[Material for this task]
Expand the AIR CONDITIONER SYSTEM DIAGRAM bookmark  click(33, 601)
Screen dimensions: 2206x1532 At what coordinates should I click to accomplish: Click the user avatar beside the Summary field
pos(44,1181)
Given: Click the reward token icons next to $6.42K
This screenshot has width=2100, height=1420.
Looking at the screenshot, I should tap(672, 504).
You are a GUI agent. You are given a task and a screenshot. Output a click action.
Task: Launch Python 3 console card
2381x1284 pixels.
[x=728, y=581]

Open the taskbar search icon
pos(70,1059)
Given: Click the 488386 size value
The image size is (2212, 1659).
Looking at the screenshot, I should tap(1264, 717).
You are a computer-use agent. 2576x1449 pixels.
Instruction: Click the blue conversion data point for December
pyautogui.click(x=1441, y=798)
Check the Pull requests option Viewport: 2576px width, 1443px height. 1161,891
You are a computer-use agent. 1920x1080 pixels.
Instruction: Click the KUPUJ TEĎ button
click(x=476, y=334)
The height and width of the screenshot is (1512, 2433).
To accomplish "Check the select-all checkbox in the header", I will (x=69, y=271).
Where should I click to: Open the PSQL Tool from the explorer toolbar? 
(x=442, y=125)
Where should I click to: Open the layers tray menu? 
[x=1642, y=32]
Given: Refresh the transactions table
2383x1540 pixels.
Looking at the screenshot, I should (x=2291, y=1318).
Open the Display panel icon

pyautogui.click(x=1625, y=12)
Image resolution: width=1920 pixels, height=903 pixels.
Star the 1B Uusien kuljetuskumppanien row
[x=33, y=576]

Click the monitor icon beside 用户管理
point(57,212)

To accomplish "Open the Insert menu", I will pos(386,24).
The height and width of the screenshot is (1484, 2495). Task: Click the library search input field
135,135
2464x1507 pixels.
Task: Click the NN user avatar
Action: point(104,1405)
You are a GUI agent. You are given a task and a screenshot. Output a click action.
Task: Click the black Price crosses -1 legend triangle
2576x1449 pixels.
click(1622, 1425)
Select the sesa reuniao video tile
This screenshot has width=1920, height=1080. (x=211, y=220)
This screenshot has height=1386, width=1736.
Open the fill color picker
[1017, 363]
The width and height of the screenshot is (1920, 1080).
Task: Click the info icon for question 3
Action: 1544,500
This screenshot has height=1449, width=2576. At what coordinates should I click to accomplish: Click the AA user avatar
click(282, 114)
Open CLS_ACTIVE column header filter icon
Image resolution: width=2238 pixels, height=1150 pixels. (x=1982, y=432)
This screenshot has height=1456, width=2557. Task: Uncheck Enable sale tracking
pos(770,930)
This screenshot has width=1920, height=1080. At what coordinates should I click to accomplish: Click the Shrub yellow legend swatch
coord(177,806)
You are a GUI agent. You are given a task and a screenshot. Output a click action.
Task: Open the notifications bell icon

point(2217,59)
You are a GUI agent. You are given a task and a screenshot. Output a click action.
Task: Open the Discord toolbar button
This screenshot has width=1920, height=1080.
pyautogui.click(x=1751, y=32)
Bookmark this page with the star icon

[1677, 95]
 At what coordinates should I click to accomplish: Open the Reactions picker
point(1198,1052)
[/Material for this task]
### Exercise prompt
From the first line of the listing above through the line that contains "Given: Click the reward", set down each line without alteration, and nothing else.

### Answer for the task
Expand the AIR CONDITIONER SYSTEM DIAGRAM bookmark  click(33, 601)
Screen dimensions: 2206x1532 At what coordinates should I click to accomplish: Click the user avatar beside the Summary field
pos(44,1181)
Given: Click the reward token icons next to $6.42K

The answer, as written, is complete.